- INDICATOR: June Spending, Income and Home Prices
- KEY DATA: Consumption: +0.4%; Income: +0.2%/ Home Prices: +1.1%; Year-over-Year: +5.7%
- IN A NUTSHELL: “The disconnect between Main Street and the C-Suite continues as the consumer alone continues to shoulder the burden of keeping the economy going.”
WHAT IT MEANS: Leadership can be lonely and the consumer is one lonely leader. While CEOs hunker down and wait for the sky to fall, households continue to spend money quite solidly. Consumption was up in June as sales of soft-goods and services jumped. The only thing holding down spending was a sharp drop in vehicle sales that led to a decline in durable goods demand. On the income side, earnings rose a little less than expected, given the sharp increase in payrolls. Wage and salary reductions in the manufacturing sector restrained the gain as compensation was up decently in services. With incomes expanding slower than spending, the savings rate dropped to one of the lower rates since the Great Recession took hold. As for inflation, it was modest whether you included or excluded food and energy.

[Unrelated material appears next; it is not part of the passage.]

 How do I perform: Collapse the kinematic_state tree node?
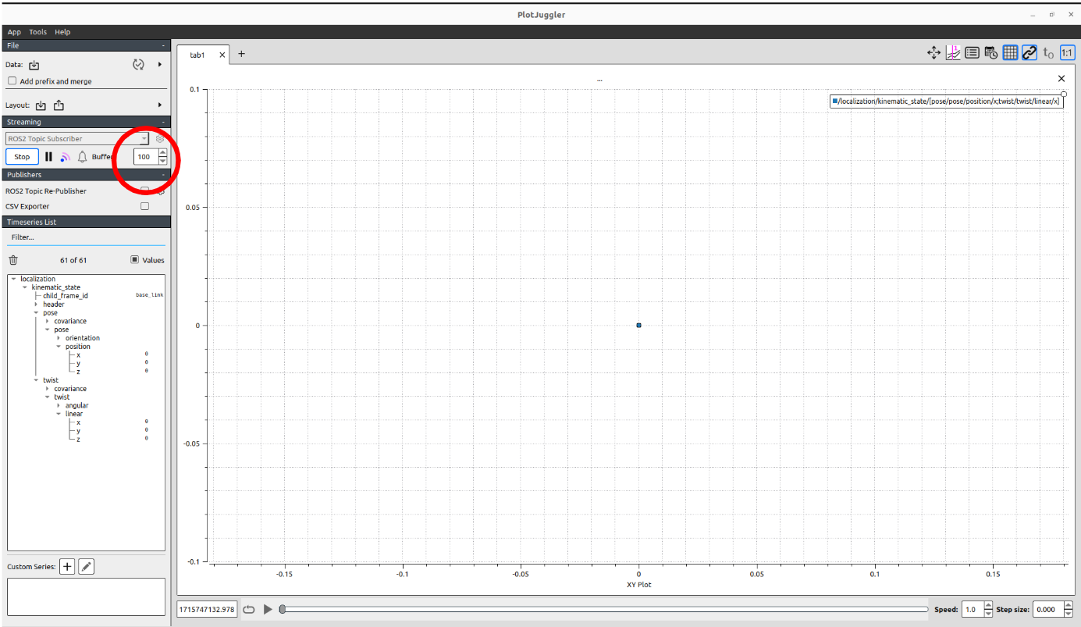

As we have seen in the many sales numbers that were recently released, the housing market remains in very good shape. CoreLogic reported its numbers on June home prices and they rose solidly both over the month and over the year. The pace is not so great that it should create worries that a housing bubble is forming. Only two states, New Jersey and Connecticut, posted declines over the year.
MARKETS AND FED POLICY IMPLICATIONS: The income and spending data were not a major surprise as they could be largely inferred from the second quarter GDP report. But they do remind us that households are more than willing to part with their hard-earned income. They are buying all types of goods and services and investing in housing. Meanwhile, CEOs have hunkered down and are refusing to invest in their businesses. Capital spending is soft and restraining growth. Even if you exclude the energy sector and its related industries, the level of investment growth is nothing special. That raises the question: Why the disconnect between Main Street and the C-Suite? Has the world economy totally taken over thinking at the top of the corporate ladder? If businesses don’t invest, future economic growth and productivity will be lowered and that is what is happening. Earnings may not be great right now, but they will not get a whole lot better if businesses don’t improve their productive capacity – and they are not doing that. Propping up current earnings by limiting capital spending is shortsighted. That failure is something that should concern the Fed, even as the members gain solace from the solid consumer spending and income numbers.